RuntimeError: Could not run 'aten::empty.memory_format' with arguments from the 'QuantizedCPU' backend

Andrew_Yang · October 7, 2020, 12:54pm

I am trying to quantize the model of image network. and I faced the error.

For the call the function below

dummy_input = torch.randn(1, 3, 320, 320).cpu()
script_model = torch.jit.trace(net, dummy_input)

the tensor operation of sum shows the Exception

norm = x.sum(dim=1, keepdim=True).sqrt()

RuntimeError: Could not run ‘aten::empty.memory_format’ with arguments from the ‘QuantizedCPU’ backend. ‘aten::empty.memory_format’ is only available for these backends: [CPU, CUDA, MkldnnCPU, SparseCPU, SparseCUDA, BackendSelect, Autograd, Profiler, Tracer].

Is there any way bypassing this error?

jerryzh168 · October 8, 2020, 10:10pm

it’s because quantized::sum is not supported, can you put dequant/quant around the sum op?

zoeyyes · October 27, 2020, 9:36am

hi, how to put dequant/quant around the sum op?? sorry,i am new

Vasiliy_Kuznetsov · October 27, 2020, 11:35pm

There is an example here: https://pytorch.org/docs/stable/quantization.html - if you search that page for torch.quantization.QuantStub() and torch.quantization.DeQuantStub(), that should help.

escorciav · February 20, 2023, 2:09pm

I did the dequant/quant biz, and it works (as it stopped complaining).

However, I’m not sure that’s the proper way.
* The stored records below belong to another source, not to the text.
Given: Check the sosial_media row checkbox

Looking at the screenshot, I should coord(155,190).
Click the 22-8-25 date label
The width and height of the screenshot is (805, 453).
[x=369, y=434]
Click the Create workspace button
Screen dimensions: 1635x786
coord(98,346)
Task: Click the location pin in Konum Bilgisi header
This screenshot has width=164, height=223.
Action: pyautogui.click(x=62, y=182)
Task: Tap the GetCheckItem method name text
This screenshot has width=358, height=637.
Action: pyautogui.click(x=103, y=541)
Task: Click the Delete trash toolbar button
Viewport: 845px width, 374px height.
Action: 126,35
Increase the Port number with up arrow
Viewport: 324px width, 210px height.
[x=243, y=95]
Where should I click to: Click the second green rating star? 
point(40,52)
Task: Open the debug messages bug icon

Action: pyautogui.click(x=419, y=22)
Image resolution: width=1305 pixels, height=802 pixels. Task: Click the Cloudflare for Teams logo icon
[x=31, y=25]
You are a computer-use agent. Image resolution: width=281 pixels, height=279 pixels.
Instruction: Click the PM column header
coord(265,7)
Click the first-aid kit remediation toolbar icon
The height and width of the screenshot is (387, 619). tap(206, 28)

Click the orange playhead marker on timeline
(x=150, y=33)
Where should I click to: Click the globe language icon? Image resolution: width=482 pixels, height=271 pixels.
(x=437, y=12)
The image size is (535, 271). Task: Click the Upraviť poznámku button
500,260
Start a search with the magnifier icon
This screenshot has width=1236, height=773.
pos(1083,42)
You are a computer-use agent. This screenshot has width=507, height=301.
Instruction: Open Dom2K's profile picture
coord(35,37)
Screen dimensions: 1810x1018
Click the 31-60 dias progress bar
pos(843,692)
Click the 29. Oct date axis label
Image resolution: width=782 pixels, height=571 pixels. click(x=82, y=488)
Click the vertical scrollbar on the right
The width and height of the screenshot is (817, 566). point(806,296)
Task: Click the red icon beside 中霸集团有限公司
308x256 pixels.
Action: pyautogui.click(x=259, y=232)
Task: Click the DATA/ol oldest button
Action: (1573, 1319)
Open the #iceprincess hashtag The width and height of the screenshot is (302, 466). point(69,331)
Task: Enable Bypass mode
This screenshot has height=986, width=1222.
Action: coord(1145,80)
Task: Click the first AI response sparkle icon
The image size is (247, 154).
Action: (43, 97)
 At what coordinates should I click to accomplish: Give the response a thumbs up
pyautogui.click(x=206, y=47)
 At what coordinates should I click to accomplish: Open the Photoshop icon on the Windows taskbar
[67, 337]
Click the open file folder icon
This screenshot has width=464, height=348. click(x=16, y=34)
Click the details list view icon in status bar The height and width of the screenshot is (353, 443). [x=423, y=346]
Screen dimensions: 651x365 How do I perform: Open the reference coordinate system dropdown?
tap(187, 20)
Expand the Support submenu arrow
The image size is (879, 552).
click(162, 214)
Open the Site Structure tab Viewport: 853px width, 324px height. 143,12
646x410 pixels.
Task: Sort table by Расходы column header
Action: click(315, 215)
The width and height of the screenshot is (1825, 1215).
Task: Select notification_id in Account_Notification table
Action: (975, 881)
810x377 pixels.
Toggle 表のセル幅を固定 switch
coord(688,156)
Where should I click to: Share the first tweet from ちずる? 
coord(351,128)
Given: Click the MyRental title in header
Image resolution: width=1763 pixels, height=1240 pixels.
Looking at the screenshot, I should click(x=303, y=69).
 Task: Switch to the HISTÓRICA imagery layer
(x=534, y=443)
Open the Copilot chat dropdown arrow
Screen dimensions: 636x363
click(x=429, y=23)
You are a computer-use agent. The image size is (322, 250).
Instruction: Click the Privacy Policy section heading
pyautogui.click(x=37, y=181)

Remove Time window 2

I believe that the PTQ tutorial (InvertedResiual, sum) has the “proper” way of doing it. Let me know

@ptrblck do you know about quantization?
Kindly let me know if I should create a new post. Answering here as I fall onto this trap

jcaip · February 22, 2023, 4:33pm

Hi Victor,

Can you link the tutorial that you are referring to?

escorciav · February 22, 2023, 5:31pm

Here you go

https://pytorch.org/tutorials/advanced/static_quantization_tutorial.html#post-training-static-quantization

Out of curiosity what kind of model are you trying to quantize?
I’m struggling to quantize YOLOv5 with Pytorch Quantization API

jcaip · February 22, 2023, 6:28pm

I am the current pytorch quantization oncall

torch.ao.quantization.convert will add in Quant/Dequant pairs for you, but not all ops are supported for quantized inputs, hence the need to manually add in dequant to run your op in fp32.

Also, if you have additional questions it would be better if you created a new question.